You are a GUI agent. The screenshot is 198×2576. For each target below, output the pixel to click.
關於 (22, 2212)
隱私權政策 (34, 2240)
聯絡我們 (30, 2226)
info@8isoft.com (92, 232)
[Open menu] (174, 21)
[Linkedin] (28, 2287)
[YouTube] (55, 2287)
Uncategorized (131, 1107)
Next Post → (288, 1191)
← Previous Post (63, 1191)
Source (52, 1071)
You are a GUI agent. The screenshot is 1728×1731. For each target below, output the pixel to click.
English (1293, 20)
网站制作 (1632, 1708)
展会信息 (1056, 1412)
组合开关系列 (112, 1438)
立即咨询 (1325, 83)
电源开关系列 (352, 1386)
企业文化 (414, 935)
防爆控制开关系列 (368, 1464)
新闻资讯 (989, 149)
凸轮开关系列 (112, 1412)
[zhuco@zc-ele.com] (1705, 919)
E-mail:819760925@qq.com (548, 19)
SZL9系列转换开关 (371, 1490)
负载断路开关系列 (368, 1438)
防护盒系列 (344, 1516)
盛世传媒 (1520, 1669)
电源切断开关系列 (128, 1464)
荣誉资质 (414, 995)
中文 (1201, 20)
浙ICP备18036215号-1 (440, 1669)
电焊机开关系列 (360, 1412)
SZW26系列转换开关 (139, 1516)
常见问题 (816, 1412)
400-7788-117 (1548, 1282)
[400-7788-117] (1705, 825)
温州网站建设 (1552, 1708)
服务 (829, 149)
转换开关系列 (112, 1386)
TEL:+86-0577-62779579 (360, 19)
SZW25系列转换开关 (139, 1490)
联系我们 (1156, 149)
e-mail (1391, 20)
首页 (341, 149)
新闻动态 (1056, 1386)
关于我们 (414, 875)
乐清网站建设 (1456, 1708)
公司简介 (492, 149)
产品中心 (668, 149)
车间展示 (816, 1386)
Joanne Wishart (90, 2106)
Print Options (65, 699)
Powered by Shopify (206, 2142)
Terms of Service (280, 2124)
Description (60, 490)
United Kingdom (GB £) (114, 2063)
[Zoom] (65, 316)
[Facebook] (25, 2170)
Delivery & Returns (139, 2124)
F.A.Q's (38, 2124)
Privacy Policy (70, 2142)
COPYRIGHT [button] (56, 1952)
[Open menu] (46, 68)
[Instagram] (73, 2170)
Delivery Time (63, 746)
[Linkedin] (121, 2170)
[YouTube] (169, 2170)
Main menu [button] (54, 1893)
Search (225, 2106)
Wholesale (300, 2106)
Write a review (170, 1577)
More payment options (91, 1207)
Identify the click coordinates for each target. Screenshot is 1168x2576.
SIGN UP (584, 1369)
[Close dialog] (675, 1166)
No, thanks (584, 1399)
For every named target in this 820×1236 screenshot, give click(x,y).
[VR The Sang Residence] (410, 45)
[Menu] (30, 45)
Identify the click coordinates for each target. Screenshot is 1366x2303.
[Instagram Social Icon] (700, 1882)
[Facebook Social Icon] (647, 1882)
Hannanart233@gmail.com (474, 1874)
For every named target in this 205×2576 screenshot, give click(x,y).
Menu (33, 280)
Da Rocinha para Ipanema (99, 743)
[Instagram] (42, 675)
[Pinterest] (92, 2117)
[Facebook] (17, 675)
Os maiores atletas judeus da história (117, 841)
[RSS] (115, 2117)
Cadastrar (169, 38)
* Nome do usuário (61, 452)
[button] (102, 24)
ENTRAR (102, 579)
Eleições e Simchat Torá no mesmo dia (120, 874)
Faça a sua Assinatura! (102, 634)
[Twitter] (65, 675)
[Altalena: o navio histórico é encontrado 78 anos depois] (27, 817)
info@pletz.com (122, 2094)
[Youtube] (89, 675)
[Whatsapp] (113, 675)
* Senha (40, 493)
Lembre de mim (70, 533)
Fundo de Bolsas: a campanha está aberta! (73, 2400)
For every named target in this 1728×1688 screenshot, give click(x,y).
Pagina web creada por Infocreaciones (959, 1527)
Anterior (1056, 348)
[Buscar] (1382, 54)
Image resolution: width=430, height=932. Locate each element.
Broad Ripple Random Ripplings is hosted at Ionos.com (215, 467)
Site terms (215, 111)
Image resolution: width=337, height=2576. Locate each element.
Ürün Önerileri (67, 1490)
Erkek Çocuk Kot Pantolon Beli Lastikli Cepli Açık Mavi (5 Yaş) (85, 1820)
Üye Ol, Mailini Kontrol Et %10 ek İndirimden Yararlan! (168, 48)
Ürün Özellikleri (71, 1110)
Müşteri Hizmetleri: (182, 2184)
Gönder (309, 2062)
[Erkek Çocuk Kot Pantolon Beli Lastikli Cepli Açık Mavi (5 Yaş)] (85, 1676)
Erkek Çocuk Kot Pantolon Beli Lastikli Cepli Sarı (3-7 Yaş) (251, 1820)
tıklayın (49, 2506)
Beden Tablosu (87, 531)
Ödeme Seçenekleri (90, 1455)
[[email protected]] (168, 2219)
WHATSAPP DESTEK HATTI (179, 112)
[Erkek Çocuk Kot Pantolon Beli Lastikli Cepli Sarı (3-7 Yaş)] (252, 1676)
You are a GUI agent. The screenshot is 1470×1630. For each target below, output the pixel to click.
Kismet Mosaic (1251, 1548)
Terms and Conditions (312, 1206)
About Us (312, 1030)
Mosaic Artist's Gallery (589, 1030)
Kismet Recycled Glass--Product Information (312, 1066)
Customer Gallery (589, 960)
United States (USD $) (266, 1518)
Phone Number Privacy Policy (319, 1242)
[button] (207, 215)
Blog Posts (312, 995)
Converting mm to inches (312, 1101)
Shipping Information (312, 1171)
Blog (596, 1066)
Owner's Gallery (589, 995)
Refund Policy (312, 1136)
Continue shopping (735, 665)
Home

**WHAT YOU NEED TO DO**
Repeat only the lines from the one holding "[[email protected]] (168, 2219)" through the last line of the data.

**EXPECTED OUTPUT**
[[email protected]] (168, 2219)
WHATSAPP DESTEK HATTI (179, 112)
[Erkek Çocuk Kot Pantolon Beli Lastikli Cepli Sarı (3-7 Yaş)] (252, 1676)
You are a GUI agent. The screenshot is 1470×1630. For each target below, output the pixel to click.
Kismet Mosaic (1251, 1548)
Terms and Conditions (312, 1206)
About Us (312, 1030)
Mosaic Artist's Gallery (589, 1030)
Kismet Recycled Glass--Product Information (312, 1066)
Customer Gallery (589, 960)
United States (USD $) (266, 1518)
Phone Number Privacy Policy (319, 1242)
[button] (207, 215)
Blog Posts (312, 995)
Converting mm to inches (312, 1101)
Shipping Information (312, 1171)
Blog (596, 1066)
Owner's Gallery (589, 995)
Refund Policy (312, 1136)
Continue shopping (735, 665)
Home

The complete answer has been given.